The epilogue comes with a touch of sadness as well: the narrator relates that they all eventually moved out of the neighborhood. It’s a poignant scene when we see the individual members of the group disappearing from the Sandlot as their stories are told. And not just because it marks the end of their day-to-day collective friendship. It also represents a threat to the memory and transmission of the stories associated with them. An intact community provides the foundation for a story like theirs to come into existence and endure in memory, as it’s retold again and again. But the disruption of community cuts against an active storytelling culture that preserves knowledge of the past.

This is why “The Sandlot” stresses the necessity of creating chains of memory and preserving the past. It was Smalls’ ignorance of the past (i.e., not knowing who Babe Ruth was) that triggered the gang’s problems in the first place. This is where Mr. Mertle, “the old blind sage” and owner of the Beast, filled the breach, in a sense. After Benny tamed the Beast and reclaimed the (badly disfigured) Babe Ruth ball, Mr. Mertle offered to trade them an even more valuable ball — one signed by the 1927 Yankees team — on one condition: they stop by once a week to talk baseball.

This is his contribution to keeping the past alive and passing on traditions to a younger generation. And there’s a similar function to Smalls’ career choice. He becomes a sports announcer, a profession that at its best involves storytelling and myth making and passing along legends. Think of Vin Scully or the indispensable, incomparable Bob Uecker. Big, generous personalities and master storytellers.
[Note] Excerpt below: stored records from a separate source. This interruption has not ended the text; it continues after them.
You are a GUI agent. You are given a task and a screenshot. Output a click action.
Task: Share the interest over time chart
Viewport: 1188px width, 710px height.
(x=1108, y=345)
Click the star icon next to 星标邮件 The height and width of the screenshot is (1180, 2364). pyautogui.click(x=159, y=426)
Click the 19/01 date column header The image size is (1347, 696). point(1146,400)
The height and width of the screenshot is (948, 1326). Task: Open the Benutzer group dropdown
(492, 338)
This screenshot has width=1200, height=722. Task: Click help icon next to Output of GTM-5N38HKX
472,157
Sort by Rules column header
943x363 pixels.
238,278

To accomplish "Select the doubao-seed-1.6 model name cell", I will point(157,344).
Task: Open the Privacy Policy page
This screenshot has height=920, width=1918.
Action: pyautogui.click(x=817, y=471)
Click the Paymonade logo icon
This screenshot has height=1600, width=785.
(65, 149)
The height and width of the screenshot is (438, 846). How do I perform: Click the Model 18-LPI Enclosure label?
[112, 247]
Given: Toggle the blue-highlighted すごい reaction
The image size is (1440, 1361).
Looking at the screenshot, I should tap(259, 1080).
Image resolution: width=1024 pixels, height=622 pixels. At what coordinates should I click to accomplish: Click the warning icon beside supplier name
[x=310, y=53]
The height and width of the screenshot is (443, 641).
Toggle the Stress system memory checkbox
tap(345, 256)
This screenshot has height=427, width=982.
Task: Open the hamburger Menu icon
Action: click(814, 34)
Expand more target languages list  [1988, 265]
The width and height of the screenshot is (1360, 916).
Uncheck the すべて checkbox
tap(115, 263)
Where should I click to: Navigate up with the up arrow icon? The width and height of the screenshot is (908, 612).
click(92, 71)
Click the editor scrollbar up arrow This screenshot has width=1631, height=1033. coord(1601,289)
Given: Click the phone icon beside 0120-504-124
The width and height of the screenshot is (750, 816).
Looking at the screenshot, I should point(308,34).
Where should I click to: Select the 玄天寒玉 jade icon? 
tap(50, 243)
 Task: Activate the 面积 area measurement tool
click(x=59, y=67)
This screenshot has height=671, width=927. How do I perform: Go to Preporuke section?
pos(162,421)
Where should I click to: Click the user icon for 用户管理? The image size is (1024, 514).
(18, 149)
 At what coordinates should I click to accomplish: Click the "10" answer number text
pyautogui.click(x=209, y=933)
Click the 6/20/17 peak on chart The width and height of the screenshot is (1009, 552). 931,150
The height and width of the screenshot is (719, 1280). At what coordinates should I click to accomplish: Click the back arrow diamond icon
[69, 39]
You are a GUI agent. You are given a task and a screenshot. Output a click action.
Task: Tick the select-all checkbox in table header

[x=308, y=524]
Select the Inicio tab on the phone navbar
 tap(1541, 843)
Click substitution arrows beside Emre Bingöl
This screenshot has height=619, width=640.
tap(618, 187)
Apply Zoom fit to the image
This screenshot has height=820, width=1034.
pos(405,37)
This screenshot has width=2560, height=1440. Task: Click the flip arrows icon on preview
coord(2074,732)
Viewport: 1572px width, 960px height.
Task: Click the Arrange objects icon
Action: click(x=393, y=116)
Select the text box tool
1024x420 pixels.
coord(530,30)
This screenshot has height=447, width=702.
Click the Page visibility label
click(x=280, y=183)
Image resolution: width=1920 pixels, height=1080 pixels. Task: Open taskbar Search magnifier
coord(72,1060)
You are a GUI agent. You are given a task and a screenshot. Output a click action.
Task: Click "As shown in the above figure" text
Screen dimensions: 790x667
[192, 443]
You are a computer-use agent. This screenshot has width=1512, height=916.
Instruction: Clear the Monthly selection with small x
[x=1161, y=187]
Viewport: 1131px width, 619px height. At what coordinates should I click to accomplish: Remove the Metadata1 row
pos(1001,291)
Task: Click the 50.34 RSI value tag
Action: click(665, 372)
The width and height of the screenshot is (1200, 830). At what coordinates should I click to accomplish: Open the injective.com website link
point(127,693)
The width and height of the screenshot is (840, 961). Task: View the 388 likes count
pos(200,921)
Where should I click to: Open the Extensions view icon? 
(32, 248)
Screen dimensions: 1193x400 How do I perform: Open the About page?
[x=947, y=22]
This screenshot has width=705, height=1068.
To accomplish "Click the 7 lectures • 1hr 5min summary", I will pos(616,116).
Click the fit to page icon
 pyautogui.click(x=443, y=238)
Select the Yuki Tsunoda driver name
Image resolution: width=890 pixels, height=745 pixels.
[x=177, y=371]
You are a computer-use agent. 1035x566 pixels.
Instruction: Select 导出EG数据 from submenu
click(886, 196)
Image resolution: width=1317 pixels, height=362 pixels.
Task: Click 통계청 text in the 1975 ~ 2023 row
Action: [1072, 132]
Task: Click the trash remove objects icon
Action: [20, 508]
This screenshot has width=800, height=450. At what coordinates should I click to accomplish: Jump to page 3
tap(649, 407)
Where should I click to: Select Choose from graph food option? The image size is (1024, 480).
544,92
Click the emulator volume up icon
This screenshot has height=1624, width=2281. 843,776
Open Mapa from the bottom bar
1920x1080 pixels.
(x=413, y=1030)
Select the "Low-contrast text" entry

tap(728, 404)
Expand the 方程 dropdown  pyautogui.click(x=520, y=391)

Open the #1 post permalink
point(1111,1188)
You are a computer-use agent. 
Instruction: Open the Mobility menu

The final scene of the movie shows Smalls in his booth at Dodger Stadium donning the fish hat that Benny had advised him to burn and looking at a picture of the Sandlot gang from that magical summer — frozen in time but still powerfully alive in his character and identity. It points to a basic but profound truth: the stories we hear and tell ourselves — about our family, our community, our country, our belief system — give meaning to our lives and form us into the people we are. Not bad for a kids movie about baseball and an English Mastiff.

*”You’re killing me, Smalls!” It’s a federal crime to write about “The Sandlot” without quoting that line.

**Wendy Peffercorn is a mermaid.

***”The Sandlot” returns to theaters July 22 and 24.